Task to carry out:
Transcribe the complete listing exactly.

·····

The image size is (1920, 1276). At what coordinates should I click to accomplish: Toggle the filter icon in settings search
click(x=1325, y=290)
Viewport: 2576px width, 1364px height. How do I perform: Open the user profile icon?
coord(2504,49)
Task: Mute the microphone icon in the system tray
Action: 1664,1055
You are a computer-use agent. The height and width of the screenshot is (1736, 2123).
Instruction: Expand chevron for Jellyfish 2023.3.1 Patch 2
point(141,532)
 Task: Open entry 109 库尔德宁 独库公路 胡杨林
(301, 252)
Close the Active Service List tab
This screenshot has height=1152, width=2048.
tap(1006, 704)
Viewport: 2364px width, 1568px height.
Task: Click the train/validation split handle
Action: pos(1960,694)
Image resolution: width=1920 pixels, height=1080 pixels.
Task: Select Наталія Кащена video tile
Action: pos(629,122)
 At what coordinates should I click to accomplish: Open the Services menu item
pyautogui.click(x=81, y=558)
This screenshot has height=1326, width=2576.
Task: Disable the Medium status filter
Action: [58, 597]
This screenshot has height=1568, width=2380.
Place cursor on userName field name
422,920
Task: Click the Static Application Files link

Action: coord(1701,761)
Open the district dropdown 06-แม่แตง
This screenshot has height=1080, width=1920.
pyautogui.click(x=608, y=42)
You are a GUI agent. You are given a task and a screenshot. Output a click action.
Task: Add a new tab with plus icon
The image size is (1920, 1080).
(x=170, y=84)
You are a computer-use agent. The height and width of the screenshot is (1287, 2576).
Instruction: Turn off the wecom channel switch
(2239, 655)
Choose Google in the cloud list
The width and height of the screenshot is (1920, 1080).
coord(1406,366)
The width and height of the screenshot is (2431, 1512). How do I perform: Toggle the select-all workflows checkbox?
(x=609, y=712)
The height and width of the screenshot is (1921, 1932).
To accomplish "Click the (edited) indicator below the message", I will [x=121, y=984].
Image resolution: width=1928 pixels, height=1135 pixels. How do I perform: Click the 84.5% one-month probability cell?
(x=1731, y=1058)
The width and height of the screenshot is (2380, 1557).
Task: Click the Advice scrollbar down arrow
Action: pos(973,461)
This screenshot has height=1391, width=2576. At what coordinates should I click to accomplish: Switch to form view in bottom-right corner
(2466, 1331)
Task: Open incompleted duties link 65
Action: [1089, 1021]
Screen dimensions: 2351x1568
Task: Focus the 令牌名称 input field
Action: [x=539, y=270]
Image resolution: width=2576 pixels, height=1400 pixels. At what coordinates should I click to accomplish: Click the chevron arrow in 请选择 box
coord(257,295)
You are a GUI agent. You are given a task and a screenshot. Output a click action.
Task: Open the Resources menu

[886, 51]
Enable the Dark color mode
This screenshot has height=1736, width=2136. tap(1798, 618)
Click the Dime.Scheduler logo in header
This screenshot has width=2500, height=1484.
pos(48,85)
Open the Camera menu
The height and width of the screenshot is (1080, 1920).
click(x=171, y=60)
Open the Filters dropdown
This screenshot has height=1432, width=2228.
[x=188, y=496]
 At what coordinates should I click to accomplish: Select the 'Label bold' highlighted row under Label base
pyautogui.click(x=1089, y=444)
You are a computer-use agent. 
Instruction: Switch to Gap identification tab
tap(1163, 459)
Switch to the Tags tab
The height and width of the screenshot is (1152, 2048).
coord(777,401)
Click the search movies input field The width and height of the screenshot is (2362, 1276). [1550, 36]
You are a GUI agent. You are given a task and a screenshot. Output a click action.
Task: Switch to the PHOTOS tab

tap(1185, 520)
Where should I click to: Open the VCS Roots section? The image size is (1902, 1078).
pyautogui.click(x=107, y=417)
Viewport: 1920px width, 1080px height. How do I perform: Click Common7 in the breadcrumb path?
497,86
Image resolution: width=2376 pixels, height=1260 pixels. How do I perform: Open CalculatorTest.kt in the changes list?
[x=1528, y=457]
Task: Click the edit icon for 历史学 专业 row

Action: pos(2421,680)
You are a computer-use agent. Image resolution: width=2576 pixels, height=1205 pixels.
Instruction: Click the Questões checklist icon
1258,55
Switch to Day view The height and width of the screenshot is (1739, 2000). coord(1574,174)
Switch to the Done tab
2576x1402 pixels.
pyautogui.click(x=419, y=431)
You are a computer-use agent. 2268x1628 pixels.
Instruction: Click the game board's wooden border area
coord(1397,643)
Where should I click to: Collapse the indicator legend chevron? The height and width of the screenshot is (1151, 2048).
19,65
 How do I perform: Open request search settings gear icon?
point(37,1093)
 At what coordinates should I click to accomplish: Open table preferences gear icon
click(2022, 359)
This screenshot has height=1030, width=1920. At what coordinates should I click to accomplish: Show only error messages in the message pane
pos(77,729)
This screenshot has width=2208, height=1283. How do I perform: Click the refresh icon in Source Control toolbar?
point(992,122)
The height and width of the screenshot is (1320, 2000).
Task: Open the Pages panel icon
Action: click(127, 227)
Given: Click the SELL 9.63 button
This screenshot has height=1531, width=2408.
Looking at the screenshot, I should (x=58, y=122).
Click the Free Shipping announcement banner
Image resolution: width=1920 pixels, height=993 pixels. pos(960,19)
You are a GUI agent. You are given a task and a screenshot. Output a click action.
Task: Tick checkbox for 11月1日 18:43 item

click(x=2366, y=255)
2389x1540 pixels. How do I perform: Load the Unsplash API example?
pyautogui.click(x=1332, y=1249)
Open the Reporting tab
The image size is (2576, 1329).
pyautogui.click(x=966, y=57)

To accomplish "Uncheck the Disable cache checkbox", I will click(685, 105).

·····

Result for this task:
The image size is (1920, 1276). At what coordinates should I click to accomplish: Toggle the filter icon in settings search
click(x=1325, y=290)
Viewport: 2576px width, 1364px height. How do I perform: Open the user profile icon?
coord(2504,49)
Task: Mute the microphone icon in the system tray
Action: 1664,1055
You are a computer-use agent. The height and width of the screenshot is (1736, 2123).
Instruction: Expand chevron for Jellyfish 2023.3.1 Patch 2
point(141,532)
 Task: Open entry 109 库尔德宁 独库公路 胡杨林
(301, 252)
Close the Active Service List tab
This screenshot has height=1152, width=2048.
tap(1006, 704)
Viewport: 2364px width, 1568px height.
Task: Click the train/validation split handle
Action: pos(1960,694)
Image resolution: width=1920 pixels, height=1080 pixels.
Task: Select Наталія Кащена video tile
Action: pos(629,122)
 At what coordinates should I click to accomplish: Open the Services menu item
pyautogui.click(x=81, y=558)
This screenshot has height=1326, width=2576.
Task: Disable the Medium status filter
Action: [58, 597]
This screenshot has height=1568, width=2380.
Place cursor on userName field name
422,920
Task: Click the Static Application Files link

Action: coord(1701,761)
Open the district dropdown 06-แม่แตง
This screenshot has height=1080, width=1920.
pyautogui.click(x=608, y=42)
You are a GUI agent. You are given a task and a screenshot. Output a click action.
Task: Add a new tab with plus icon
The image size is (1920, 1080).
(x=170, y=84)
You are a computer-use agent. The height and width of the screenshot is (1287, 2576).
Instruction: Turn off the wecom channel switch
(2239, 655)
Choose Google in the cloud list
The width and height of the screenshot is (1920, 1080).
coord(1406,366)
The width and height of the screenshot is (2431, 1512). How do I perform: Toggle the select-all workflows checkbox?
(x=609, y=712)
The height and width of the screenshot is (1921, 1932).
To accomplish "Click the (edited) indicator below the message", I will [x=121, y=984].
Image resolution: width=1928 pixels, height=1135 pixels. How do I perform: Click the 84.5% one-month probability cell?
(x=1731, y=1058)
The width and height of the screenshot is (2380, 1557).
Task: Click the Advice scrollbar down arrow
Action: pos(973,461)
This screenshot has height=1391, width=2576. At what coordinates should I click to accomplish: Switch to form view in bottom-right corner
(2466, 1331)
Task: Open incompleted duties link 65
Action: [1089, 1021]
Screen dimensions: 2351x1568
Task: Focus the 令牌名称 input field
Action: [x=539, y=270]
Image resolution: width=2576 pixels, height=1400 pixels. At what coordinates should I click to accomplish: Click the chevron arrow in 请选择 box
coord(257,295)
You are a GUI agent. You are given a task and a screenshot. Output a click action.
Task: Open the Resources menu

[886, 51]
Enable the Dark color mode
This screenshot has height=1736, width=2136. tap(1798, 618)
Click the Dime.Scheduler logo in header
This screenshot has width=2500, height=1484.
pos(48,85)
Open the Camera menu
The height and width of the screenshot is (1080, 1920).
click(x=171, y=60)
Open the Filters dropdown
This screenshot has height=1432, width=2228.
[x=188, y=496]
 At what coordinates should I click to accomplish: Select the 'Label bold' highlighted row under Label base
pyautogui.click(x=1089, y=444)
You are a computer-use agent. 
Instruction: Switch to Gap identification tab
tap(1163, 459)
Switch to the Tags tab
The height and width of the screenshot is (1152, 2048).
coord(777,401)
Click the search movies input field The width and height of the screenshot is (2362, 1276). [1550, 36]
You are a GUI agent. You are given a task and a screenshot. Output a click action.
Task: Switch to the PHOTOS tab

tap(1185, 520)
Where should I click to: Open the VCS Roots section? The image size is (1902, 1078).
pyautogui.click(x=107, y=417)
Viewport: 1920px width, 1080px height. How do I perform: Click Common7 in the breadcrumb path?
497,86
Image resolution: width=2376 pixels, height=1260 pixels. How do I perform: Open CalculatorTest.kt in the changes list?
[x=1528, y=457]
Task: Click the edit icon for 历史学 专业 row

Action: pos(2421,680)
You are a computer-use agent. Image resolution: width=2576 pixels, height=1205 pixels.
Instruction: Click the Questões checklist icon
1258,55
Switch to Day view The height and width of the screenshot is (1739, 2000). coord(1574,174)
Switch to the Done tab
2576x1402 pixels.
pyautogui.click(x=419, y=431)
You are a computer-use agent. 2268x1628 pixels.
Instruction: Click the game board's wooden border area
coord(1397,643)
Where should I click to: Collapse the indicator legend chevron? The height and width of the screenshot is (1151, 2048).
19,65
 How do I perform: Open request search settings gear icon?
point(37,1093)
 At what coordinates should I click to accomplish: Open table preferences gear icon
click(2022, 359)
This screenshot has height=1030, width=1920. At what coordinates should I click to accomplish: Show only error messages in the message pane
pos(77,729)
This screenshot has width=2208, height=1283. How do I perform: Click the refresh icon in Source Control toolbar?
point(992,122)
The height and width of the screenshot is (1320, 2000).
Task: Open the Pages panel icon
Action: click(127, 227)
Given: Click the SELL 9.63 button
This screenshot has height=1531, width=2408.
Looking at the screenshot, I should (x=58, y=122).
Click the Free Shipping announcement banner
Image resolution: width=1920 pixels, height=993 pixels. pos(960,19)
You are a GUI agent. You are given a task and a screenshot. Output a click action.
Task: Tick checkbox for 11月1日 18:43 item

click(x=2366, y=255)
2389x1540 pixels. How do I perform: Load the Unsplash API example?
pyautogui.click(x=1332, y=1249)
Open the Reporting tab
The image size is (2576, 1329).
pyautogui.click(x=966, y=57)

To accomplish "Uncheck the Disable cache checkbox", I will click(685, 105).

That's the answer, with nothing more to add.